From 24438edbbf13e06c74d83dc518d1e31e7b477413 Mon Sep 17 00:00:00 2001
From: Sujith Abdul Rahim <sujiar37@gmail.com>
Date: Tue, 28 Apr 2020 12:56:27 +0530
Subject: [PATCH] check_cert_worker_1_kp - kubeproxy

---
 vagrant/cert_verify.sh | 38 ++++++++++++++++++++++++++++++++++++--
 1 file changed, 36 insertions(+), 2 deletions(-)

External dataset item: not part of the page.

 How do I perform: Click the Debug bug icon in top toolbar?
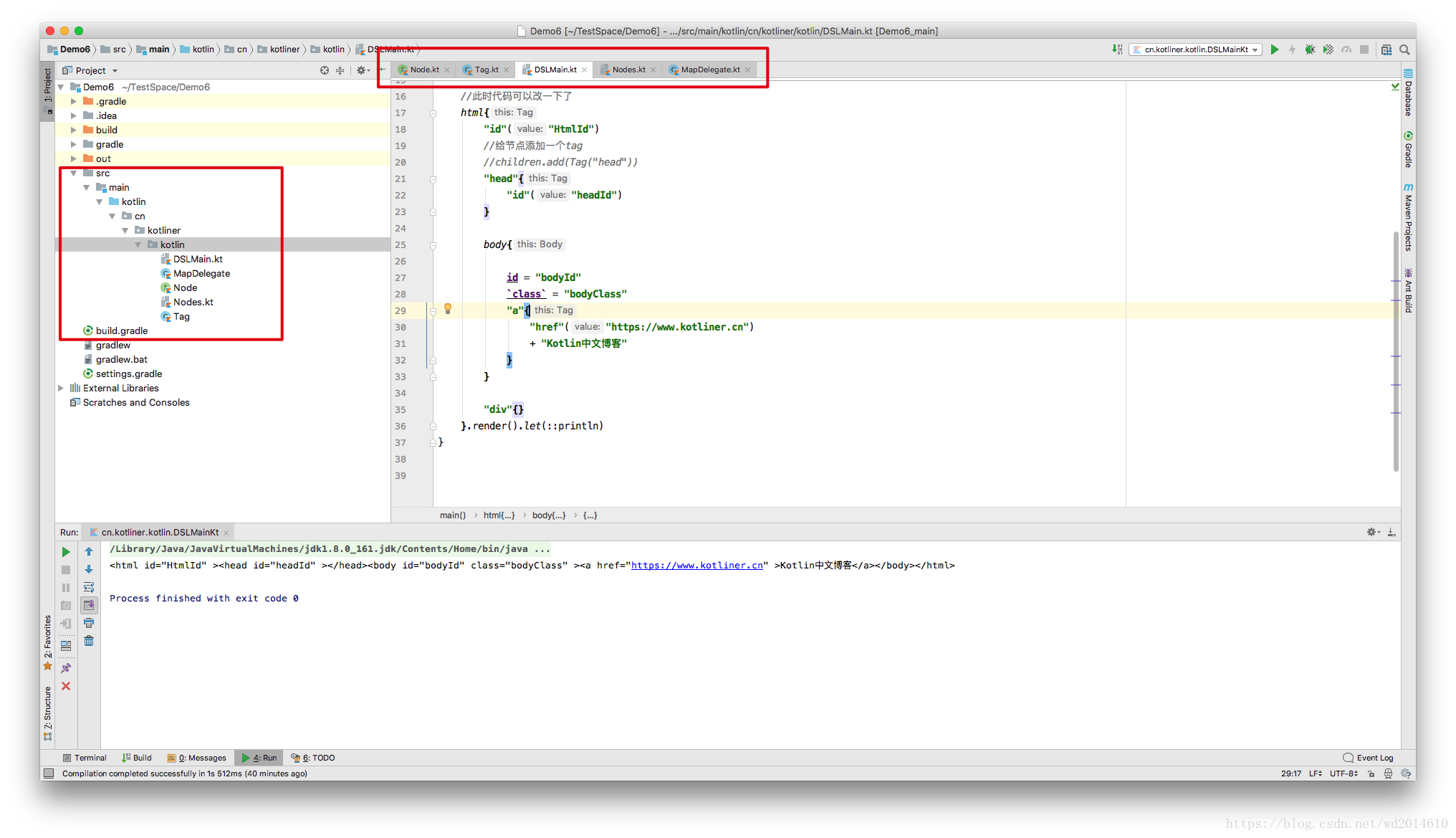click(1310, 49)

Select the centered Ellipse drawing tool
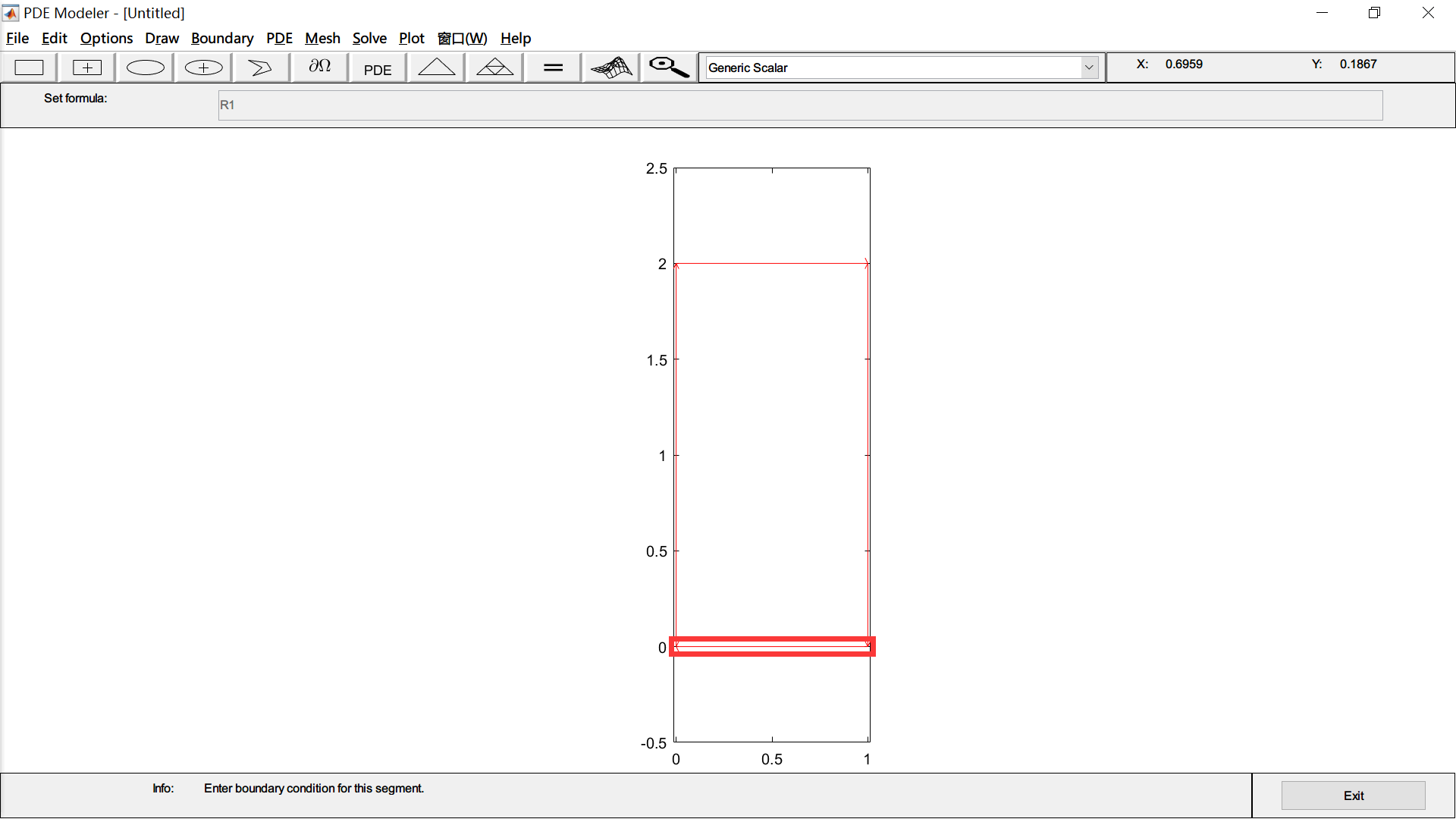(x=202, y=67)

diff --git a/vagrant/cert_verify.sh b/vagrant/cert_verify.sh
index 85ce030..6b6c7a6 100644
--- a/vagrant/cert_verify.sh
+++ b/vagrant/cert_verify.sh
@@ -585,9 +585,12 @@ WORKER_1_KUBECONFIG=/var/lib/kubelet/kubeconfig
 # Worker-1 kubelet config location
 WORKER_1_KUBELET=/var/lib/kubelet/kubelet-config.yaml
 
-# Systemd worker-1 kubelet
+# Systemd worker-1 kubelet location
 SYSTEMD_WORKER_1_KUBELET=/etc/systemd/system/kubelet.service
 
+# kube-proxy worker-1 location
+WORKER_1_KP_KUBECONFIG=/var/lib/kube-proxy/kubeconfig
+SYSTEMD_WORKER_1_KP=/etc/systemd/system/kube-proxy.service
 
 check_cert_worker_1()
 {
@@ -690,6 +693,37 @@ check_cert_worker_1_kubelet()
     fi
 }
 
+check_cert_worker_1_kp()
+{
+
+    WORKER_1_KP_CONFIG_YAML=/var/lib/kube-proxy/kube-proxy-config.yaml
+    
+    if [ -z $WORKER_1_KP_KUBECONFIG ] && [ -z $SYSTEMD_WORKER_1_KP ]
+        then
+            echo "please specify worker-1 kube-proxy config and systemd service path"
+            exit 1
+        elif [ -f $WORKER_1_KP_KUBECONFIG ] && [ -f $SYSTEMD_WORKER_1_KP ] && [ -f $WORKER_1_KP_CONFIG_YAML ]
+            then
+                echo "worker-1 kube-proxy kubeconfig, systemd services and configuration files found, verifying the authenticity"
+
+                KP_CONFIG=$(cat $WORKER_1_KP_CONFIG_YAML | grep "kubeconfig:" | awk '{print $2}' | tr -d " \"")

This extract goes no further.